The few short weeks since the result of the EU Referendum was announced has been a time of political and social turmoil, not merely in the UK but across the rest of Europe and further afield. Governments have been changed, alliances forged and sundered, communities shaken to their roots. I cannot help but be strongly reminded of the Scottish Independence Referendum in 2014. Both occasions saw entire countries split cleanly in half, creating discord and bitterness between the opposing factions. People became polarised, entering into a narrative of tribal division rather than democratic debate. Whatever their benefits may be, it seems that referendums nurture a habit of pushing people apart rather than drawing them together.
Speaking in the aftermath of the result, the Primus of the Scottish Episcopal Church, David Chillingworth, suggested that the EU Referendum had indicated that ‘politicians in recent years may not have paid sufficient attention to some of the deeper issues which are present in our life.’ He argued that issues such as poverty and immigration have had a greater impact on the voting pattern than many would have realised. Although framed in the language of the European Union, in reality the referendum had come to encompass much more than that. Those people who voted Leave did so for a variety of reasons, but it cannot be denied that for some it was seen as a chance to react against a seemingly out-of-touch metropolitan elite. The belittlement that has unfortunately characterised some on the Remain side of the debate, both before and after the 23rd June, has done nothing to help this image. The decision to vote Brexit can be seen in part as a grassroots reaction against successive governments that have failed to identify with many of the poorest and least privileged communities in Britain.
Disenfranchisement is a powerful political tool, and these last few months have seen politicians and leading figures on both sides of the debate use it to whip up a frenzy of support for one outcome or the other. It is far easier to find a straightforward target to blame for our frustration – be it the EU, immigration, or controlling media tycoons – than it is to face up to the deep flaws inherent in our society. Rising poverty, unemployment, and the ever increasing gap between rich and poor are only some of the issues that have caused this. What is needed is neither triumphalism nor arrogant disdain, but a move to bring people together, despite their differences, in a spirit of acceptance, openness and compassion.

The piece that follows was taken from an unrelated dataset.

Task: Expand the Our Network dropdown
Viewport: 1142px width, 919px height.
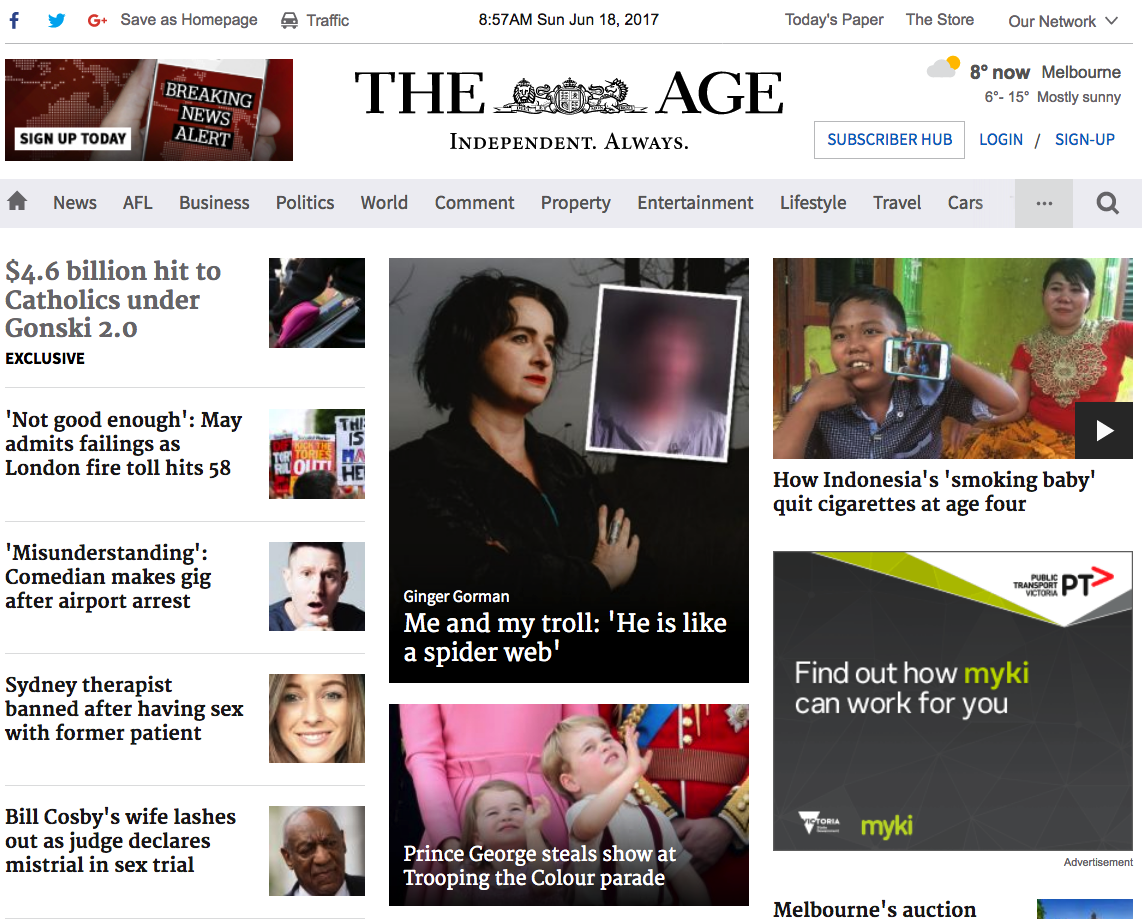Action: (1063, 21)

Time and again in the Gospels, Jesus says to his disciples: ‘Do not be afraid’ (John 14:27). Fear is what drives people apart. Jesus calls us to love unconditionally, even when the situation might well lead to fear, suspicion and hatred. In these coming weeks and months after the Brexit decision, we may well feel that we too are drawn towards fear and divisiveness. The wounds have run deep, and many people are struggling to forgive those on opposing sides. But if we really want to bring people back together, and to work for the common good of all in this country and in this world, then it is to Jesus’ example and call to ‘love one another’ (John 13:34) that we must return. Only by listening to our neighbours in a spirit of mutual respect and by working together to care for the poorest and most vulnerable members of our society, can we hope to heal the wounds that this referendum has caused.